Ne diyor AK Parti programı? “Başta İnsan Hakları Evrensel Beyannamesi, Avrupa İnsan Hakları Sözleşmesi, Paris Şartı ve Helsinki Nihai Senedi olmak üzere Türkiye’nin taraf olduğu uluslararası sözleşmelerin insan hakları alanında getirdiği standartlar uygulamaya geçirilecektir.

 

İnsan hakları alanında faaliyet gösteren gönüllü kuruluşların, sivil toplum örgütlerinin görüş ve önerileri dikkate alınacak, devlet organları ile bu kuruluşlar arasında sıkı bir işbirliği oluşturulacaktır.

 

Çağımız demokrasilerinin vazgeçilmez koşullarından biri özgür medyanın varlığıdır.

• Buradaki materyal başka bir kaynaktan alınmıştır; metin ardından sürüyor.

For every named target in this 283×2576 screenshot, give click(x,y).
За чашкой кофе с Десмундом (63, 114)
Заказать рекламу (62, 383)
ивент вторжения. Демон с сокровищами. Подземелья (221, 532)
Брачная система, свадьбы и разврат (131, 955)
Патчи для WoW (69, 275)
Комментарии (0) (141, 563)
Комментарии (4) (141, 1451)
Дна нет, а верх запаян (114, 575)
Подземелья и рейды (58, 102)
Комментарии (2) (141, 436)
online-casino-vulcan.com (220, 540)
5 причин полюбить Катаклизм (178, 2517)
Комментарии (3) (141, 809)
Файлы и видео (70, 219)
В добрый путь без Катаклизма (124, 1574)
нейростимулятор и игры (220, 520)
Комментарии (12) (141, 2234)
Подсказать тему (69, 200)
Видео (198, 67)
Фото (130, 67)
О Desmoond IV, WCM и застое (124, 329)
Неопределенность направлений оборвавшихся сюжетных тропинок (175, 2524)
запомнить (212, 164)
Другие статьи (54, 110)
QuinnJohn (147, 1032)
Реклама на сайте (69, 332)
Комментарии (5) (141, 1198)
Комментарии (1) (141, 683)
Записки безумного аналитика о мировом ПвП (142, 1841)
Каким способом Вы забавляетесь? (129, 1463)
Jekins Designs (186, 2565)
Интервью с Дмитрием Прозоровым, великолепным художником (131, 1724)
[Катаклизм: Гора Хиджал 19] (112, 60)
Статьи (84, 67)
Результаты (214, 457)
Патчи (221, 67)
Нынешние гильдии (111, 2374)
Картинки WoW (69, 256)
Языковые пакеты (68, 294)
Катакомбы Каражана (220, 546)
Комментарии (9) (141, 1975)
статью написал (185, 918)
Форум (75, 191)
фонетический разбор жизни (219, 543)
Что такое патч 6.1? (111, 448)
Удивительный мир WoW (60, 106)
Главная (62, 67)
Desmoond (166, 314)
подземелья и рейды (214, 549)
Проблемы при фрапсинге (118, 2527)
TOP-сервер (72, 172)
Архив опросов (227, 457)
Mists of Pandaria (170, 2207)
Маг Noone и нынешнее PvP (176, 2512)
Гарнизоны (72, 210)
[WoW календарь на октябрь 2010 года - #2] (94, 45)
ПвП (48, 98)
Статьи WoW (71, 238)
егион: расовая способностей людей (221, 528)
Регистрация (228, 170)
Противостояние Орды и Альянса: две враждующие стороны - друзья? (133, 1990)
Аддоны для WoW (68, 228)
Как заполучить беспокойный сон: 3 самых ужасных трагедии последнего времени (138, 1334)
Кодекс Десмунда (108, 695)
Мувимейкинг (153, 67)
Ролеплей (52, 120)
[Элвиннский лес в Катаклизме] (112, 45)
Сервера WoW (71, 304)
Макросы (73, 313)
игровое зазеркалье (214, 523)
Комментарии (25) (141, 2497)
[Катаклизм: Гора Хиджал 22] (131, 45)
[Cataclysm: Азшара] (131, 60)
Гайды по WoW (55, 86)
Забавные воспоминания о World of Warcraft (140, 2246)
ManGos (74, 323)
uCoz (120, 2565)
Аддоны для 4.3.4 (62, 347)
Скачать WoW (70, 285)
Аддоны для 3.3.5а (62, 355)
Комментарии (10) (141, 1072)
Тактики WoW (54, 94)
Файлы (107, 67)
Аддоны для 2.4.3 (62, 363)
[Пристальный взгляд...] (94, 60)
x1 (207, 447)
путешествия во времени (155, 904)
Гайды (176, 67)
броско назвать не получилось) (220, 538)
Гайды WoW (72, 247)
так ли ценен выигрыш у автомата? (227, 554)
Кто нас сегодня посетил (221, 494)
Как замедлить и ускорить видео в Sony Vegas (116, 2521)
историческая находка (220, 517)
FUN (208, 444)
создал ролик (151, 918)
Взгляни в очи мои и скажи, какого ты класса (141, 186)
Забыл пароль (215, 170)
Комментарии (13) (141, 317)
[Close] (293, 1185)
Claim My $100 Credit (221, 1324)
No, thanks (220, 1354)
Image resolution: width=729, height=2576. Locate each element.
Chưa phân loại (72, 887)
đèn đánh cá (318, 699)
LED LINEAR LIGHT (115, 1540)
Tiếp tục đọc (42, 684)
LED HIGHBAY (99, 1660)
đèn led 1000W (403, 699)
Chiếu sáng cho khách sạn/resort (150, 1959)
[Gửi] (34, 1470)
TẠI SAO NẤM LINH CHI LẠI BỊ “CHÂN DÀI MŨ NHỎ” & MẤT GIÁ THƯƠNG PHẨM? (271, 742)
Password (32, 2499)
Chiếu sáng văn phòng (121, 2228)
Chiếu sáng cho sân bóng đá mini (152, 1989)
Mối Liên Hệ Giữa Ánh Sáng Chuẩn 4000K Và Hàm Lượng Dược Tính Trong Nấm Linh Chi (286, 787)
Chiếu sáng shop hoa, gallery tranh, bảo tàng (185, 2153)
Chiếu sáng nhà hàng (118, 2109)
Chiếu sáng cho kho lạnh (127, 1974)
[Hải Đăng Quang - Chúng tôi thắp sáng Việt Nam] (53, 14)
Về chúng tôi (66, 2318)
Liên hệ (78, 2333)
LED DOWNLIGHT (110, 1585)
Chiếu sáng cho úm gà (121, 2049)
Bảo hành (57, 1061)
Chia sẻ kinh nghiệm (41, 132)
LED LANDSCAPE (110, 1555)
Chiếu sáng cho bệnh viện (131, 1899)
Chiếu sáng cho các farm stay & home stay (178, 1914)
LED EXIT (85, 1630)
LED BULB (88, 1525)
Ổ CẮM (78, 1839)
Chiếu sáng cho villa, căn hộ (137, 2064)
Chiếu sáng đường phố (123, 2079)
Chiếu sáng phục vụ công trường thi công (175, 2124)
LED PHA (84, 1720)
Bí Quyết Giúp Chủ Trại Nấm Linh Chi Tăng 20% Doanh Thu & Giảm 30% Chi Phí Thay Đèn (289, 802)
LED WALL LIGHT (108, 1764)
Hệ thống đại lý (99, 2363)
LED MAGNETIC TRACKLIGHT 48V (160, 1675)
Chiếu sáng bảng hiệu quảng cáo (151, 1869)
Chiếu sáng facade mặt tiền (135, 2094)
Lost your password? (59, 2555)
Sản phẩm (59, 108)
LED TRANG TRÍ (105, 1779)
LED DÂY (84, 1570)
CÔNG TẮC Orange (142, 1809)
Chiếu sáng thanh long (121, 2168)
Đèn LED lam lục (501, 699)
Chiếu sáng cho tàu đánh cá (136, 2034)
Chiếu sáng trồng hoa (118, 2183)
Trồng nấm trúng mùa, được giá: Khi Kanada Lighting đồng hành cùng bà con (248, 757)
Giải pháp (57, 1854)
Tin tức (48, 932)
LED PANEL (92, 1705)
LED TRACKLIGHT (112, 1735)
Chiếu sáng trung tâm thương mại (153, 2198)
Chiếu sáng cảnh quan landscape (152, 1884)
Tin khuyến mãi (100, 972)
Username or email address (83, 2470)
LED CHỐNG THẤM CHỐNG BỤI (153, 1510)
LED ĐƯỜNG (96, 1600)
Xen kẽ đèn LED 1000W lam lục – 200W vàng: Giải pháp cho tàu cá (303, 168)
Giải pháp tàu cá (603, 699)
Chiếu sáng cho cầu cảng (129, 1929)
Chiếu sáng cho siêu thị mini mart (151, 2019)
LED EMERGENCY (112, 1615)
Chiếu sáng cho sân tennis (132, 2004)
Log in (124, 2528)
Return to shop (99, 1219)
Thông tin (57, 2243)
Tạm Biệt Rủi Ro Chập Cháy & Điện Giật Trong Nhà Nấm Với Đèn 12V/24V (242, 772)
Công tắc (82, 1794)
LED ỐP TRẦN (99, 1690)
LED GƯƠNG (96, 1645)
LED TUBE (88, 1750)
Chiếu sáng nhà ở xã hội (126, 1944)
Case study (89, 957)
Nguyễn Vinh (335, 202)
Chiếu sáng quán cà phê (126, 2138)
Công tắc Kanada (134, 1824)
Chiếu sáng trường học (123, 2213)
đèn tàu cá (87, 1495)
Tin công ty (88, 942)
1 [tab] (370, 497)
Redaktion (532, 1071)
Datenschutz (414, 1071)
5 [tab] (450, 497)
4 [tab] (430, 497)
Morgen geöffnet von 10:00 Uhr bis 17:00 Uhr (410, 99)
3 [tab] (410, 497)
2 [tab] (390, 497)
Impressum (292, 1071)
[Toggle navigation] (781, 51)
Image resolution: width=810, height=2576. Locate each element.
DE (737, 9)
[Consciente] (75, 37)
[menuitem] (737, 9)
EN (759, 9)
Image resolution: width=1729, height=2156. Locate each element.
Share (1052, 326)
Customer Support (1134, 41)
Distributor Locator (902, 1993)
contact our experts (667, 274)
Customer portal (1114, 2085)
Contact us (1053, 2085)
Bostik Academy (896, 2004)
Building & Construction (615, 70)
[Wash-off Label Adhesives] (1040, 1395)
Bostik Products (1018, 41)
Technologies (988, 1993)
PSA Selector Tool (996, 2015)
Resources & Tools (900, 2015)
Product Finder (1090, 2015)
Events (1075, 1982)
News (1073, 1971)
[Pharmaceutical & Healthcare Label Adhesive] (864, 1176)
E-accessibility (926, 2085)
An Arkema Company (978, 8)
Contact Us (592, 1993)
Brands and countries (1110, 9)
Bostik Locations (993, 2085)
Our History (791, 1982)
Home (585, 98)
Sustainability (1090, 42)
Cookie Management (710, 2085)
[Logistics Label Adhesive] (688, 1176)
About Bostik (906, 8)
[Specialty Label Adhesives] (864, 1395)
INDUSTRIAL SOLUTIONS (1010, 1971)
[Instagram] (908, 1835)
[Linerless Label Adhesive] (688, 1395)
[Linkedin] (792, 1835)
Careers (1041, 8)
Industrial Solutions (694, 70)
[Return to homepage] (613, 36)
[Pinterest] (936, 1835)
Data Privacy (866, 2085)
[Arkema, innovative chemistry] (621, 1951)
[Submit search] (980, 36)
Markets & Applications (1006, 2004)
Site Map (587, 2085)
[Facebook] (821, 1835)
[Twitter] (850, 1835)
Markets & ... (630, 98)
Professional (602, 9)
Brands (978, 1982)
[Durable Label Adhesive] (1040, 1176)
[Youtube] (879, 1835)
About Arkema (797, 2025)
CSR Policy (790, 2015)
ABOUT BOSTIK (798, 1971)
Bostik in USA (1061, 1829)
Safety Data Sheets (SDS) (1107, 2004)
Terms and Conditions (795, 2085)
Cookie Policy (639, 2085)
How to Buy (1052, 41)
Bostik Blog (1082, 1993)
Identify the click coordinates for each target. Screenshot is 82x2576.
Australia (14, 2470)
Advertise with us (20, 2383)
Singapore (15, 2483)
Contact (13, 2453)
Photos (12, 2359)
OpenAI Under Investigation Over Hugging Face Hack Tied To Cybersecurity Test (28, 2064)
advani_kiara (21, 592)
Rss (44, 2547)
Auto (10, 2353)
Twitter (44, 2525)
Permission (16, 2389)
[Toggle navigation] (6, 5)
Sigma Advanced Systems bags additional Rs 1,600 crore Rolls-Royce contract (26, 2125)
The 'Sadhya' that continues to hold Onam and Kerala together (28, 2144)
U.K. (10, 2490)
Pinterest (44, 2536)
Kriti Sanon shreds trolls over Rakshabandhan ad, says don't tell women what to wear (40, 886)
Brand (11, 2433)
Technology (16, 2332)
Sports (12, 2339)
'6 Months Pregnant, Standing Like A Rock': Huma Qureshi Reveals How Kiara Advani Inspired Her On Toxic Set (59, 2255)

Başta anayasa olmak üzere medyaya ilişkin tüm yasal çerçeve ele alınarak, medyanın ifade özgürlüğüne getirilen ve demokratik toplum düzeninin gerekleri ile bağdaşmayan yasak ve cezalar kaldırılacaktır."

 

Uzağa gitmeye gerek yok. İktidar partisi kendi programında yazanları öncelikle uygulayabilir. Böylece ötekinin de hakkı hukuku, muhalifin de hakkı hukuku korunur, böylece bir uzlaşmaya ulaşılabilir. Fazıl Say konserinin bu yönde bir adım olması dileğiyle.